● Your assignment
For the entries below, repeat exactly each line starting with the one that contains "Given: Buy Vote for ENZOLimited" and going on through the one that contains "You are a computer-use agent. This", and no others.

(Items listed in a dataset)
== == ==

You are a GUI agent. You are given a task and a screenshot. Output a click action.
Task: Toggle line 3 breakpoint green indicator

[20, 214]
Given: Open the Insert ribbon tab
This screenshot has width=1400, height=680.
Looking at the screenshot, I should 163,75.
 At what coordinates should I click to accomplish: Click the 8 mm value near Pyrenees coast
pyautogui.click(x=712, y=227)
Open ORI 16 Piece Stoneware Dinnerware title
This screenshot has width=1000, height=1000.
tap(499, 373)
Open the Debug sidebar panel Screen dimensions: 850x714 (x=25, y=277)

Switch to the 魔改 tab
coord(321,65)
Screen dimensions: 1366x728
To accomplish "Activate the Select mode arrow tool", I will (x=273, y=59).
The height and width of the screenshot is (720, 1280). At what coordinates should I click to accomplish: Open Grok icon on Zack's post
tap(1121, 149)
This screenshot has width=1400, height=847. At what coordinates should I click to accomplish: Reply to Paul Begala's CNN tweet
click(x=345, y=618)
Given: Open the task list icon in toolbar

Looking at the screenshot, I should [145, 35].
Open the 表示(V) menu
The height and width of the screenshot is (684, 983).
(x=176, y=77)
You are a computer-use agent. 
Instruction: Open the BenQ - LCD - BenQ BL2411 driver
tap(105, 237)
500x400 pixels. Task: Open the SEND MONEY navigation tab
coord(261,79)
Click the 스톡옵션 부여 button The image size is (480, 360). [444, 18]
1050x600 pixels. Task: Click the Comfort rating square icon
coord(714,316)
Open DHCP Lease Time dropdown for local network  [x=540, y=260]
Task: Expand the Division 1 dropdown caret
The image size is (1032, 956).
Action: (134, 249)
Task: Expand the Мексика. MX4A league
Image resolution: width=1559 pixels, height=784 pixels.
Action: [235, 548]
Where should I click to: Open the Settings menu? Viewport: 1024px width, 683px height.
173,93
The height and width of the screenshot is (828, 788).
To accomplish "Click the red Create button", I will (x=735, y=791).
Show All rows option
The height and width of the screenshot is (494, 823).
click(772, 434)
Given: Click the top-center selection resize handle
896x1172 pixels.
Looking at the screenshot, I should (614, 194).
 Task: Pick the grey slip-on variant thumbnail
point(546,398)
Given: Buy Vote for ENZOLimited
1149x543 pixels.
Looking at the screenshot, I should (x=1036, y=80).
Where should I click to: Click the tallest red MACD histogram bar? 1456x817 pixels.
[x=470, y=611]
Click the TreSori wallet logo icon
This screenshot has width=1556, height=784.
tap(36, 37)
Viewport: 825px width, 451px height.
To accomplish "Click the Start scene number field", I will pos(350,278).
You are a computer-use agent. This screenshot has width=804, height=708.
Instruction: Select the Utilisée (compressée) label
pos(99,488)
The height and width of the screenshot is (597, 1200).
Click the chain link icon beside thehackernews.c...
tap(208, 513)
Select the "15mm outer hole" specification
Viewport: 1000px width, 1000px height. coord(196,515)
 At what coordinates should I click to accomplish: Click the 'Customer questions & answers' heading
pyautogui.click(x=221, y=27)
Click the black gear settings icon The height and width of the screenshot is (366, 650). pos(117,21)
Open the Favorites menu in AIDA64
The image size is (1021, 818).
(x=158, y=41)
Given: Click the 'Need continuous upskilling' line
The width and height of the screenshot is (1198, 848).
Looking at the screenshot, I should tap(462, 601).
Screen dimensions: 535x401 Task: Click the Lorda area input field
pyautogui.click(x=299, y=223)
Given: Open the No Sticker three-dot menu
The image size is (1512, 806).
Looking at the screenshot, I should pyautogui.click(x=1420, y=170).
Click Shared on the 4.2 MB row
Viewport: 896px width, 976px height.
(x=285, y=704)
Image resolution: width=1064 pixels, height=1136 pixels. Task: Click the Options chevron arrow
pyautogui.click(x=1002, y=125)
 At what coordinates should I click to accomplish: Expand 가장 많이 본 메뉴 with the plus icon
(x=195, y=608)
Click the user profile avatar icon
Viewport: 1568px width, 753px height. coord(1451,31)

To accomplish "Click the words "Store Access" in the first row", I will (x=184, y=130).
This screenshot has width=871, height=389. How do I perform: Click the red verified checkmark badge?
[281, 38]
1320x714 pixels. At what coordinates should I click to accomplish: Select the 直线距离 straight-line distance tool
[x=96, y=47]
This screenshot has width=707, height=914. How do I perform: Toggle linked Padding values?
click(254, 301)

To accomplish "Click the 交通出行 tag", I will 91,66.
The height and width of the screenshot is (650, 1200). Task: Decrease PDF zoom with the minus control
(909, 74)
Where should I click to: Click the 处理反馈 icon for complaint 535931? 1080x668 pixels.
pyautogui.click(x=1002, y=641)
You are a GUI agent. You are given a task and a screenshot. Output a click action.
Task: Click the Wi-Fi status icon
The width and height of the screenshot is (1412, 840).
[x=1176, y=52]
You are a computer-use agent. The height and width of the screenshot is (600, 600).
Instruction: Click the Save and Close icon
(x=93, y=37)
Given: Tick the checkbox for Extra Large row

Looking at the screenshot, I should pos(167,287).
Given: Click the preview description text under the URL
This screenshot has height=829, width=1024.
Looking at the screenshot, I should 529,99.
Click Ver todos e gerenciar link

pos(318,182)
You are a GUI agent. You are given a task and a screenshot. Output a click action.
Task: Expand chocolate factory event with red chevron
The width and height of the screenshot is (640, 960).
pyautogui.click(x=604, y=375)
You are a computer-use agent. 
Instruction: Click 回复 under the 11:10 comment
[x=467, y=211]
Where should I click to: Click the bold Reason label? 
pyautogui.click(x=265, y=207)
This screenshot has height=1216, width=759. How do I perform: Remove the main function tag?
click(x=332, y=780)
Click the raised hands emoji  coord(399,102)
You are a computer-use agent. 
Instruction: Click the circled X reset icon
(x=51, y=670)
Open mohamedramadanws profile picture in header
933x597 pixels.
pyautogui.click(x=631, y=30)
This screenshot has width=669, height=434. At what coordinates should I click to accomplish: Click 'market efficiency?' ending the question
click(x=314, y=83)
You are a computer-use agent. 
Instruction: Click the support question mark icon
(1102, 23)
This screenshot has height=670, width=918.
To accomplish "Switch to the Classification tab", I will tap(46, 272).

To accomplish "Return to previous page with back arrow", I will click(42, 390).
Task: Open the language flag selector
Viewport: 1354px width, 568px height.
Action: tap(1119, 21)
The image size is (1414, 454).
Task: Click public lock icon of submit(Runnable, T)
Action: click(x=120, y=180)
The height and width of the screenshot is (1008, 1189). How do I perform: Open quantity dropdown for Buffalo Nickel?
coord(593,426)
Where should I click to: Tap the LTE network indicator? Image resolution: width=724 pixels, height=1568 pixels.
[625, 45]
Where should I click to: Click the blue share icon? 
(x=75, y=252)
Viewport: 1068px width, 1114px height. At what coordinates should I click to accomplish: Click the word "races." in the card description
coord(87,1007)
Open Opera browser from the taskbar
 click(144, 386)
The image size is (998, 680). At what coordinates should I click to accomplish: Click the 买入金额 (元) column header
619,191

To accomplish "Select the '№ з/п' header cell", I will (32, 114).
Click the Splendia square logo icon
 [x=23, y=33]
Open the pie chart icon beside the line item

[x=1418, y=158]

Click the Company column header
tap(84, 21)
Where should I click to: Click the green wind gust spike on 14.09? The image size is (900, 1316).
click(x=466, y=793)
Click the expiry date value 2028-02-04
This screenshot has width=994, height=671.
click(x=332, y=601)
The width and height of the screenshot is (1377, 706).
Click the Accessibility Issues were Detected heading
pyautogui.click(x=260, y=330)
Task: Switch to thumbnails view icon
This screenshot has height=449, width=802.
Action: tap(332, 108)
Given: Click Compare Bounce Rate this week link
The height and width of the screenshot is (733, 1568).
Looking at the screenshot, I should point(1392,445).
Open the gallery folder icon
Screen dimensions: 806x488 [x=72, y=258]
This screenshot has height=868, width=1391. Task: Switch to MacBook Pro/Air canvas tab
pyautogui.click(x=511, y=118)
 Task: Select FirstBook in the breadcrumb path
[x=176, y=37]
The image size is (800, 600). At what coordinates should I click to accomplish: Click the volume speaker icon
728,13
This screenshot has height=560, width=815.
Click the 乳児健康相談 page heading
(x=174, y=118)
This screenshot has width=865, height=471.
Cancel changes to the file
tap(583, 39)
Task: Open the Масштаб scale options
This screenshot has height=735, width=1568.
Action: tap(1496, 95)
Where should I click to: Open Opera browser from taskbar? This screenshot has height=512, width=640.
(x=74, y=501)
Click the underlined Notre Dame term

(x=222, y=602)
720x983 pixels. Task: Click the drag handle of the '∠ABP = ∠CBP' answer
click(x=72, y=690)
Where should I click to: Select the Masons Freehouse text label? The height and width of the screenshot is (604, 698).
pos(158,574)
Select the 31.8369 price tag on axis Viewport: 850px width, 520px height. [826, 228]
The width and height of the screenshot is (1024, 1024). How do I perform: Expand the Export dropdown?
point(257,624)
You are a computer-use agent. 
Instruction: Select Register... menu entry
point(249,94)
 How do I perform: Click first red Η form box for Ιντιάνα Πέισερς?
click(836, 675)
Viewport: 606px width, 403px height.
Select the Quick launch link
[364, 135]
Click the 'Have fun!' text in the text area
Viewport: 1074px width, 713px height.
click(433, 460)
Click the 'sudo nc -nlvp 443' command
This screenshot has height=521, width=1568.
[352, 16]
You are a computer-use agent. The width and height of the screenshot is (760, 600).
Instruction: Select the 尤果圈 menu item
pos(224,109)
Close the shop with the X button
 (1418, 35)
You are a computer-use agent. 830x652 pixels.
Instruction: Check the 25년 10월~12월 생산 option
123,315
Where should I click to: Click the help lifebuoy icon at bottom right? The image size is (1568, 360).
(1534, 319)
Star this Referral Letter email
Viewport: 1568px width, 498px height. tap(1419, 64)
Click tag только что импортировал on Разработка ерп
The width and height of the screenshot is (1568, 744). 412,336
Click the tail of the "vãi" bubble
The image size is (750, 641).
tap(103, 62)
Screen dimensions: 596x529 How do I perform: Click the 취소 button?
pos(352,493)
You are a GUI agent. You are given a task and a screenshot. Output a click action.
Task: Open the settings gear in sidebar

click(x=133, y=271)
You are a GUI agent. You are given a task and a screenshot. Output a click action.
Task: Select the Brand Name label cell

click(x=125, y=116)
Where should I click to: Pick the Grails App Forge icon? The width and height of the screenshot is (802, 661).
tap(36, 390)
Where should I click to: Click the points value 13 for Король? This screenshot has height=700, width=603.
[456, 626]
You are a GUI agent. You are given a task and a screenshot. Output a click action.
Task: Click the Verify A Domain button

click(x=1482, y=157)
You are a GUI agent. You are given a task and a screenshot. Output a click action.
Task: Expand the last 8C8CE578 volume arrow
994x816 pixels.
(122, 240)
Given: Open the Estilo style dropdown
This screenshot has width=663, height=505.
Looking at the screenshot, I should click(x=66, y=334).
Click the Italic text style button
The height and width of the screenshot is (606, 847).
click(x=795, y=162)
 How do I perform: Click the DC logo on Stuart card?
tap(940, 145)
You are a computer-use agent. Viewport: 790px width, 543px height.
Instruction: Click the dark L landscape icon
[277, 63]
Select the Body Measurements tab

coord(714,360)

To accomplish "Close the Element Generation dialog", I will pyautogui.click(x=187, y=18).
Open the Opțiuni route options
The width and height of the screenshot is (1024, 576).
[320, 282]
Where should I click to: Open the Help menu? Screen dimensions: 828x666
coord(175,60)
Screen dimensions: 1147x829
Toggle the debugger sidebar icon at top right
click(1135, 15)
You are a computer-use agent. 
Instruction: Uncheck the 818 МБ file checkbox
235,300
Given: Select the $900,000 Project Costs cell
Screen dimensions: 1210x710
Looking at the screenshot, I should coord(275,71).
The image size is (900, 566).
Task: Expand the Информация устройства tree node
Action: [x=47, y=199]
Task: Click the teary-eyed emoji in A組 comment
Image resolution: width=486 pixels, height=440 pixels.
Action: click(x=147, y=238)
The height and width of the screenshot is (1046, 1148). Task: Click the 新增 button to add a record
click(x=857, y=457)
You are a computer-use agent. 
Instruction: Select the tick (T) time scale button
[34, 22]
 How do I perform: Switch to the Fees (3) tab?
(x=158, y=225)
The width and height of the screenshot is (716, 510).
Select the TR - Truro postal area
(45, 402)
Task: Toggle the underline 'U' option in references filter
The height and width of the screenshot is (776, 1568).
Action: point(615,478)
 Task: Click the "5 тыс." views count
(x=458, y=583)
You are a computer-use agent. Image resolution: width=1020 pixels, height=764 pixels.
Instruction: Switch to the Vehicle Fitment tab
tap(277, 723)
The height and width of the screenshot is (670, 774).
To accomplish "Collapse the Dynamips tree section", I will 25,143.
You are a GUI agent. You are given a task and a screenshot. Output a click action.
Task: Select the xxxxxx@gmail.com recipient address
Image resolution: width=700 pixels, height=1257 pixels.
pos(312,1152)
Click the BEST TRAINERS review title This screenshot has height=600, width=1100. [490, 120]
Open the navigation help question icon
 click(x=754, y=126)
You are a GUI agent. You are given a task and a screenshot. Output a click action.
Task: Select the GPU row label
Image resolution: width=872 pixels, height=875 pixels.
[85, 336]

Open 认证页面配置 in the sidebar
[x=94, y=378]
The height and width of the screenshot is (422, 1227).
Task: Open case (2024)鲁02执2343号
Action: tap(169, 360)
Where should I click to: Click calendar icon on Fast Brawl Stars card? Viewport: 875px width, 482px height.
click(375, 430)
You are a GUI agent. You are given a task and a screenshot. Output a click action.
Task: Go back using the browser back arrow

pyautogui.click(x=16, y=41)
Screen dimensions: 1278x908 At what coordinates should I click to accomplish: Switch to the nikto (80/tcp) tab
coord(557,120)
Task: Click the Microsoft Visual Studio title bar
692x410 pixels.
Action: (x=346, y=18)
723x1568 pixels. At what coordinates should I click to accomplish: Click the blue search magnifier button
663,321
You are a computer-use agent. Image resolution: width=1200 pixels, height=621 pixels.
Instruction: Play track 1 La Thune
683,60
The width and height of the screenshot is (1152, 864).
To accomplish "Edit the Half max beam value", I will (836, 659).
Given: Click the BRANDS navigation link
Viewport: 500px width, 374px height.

== == ==

● Answer
Given: Buy Vote for ENZOLimited
1149x543 pixels.
Looking at the screenshot, I should (x=1036, y=80).
Where should I click to: Click the tallest red MACD histogram bar? 1456x817 pixels.
[x=470, y=611]
Click the TreSori wallet logo icon
This screenshot has width=1556, height=784.
tap(36, 37)
Viewport: 825px width, 451px height.
To accomplish "Click the Start scene number field", I will pos(350,278).
You are a computer-use agent. This screenshot has width=804, height=708.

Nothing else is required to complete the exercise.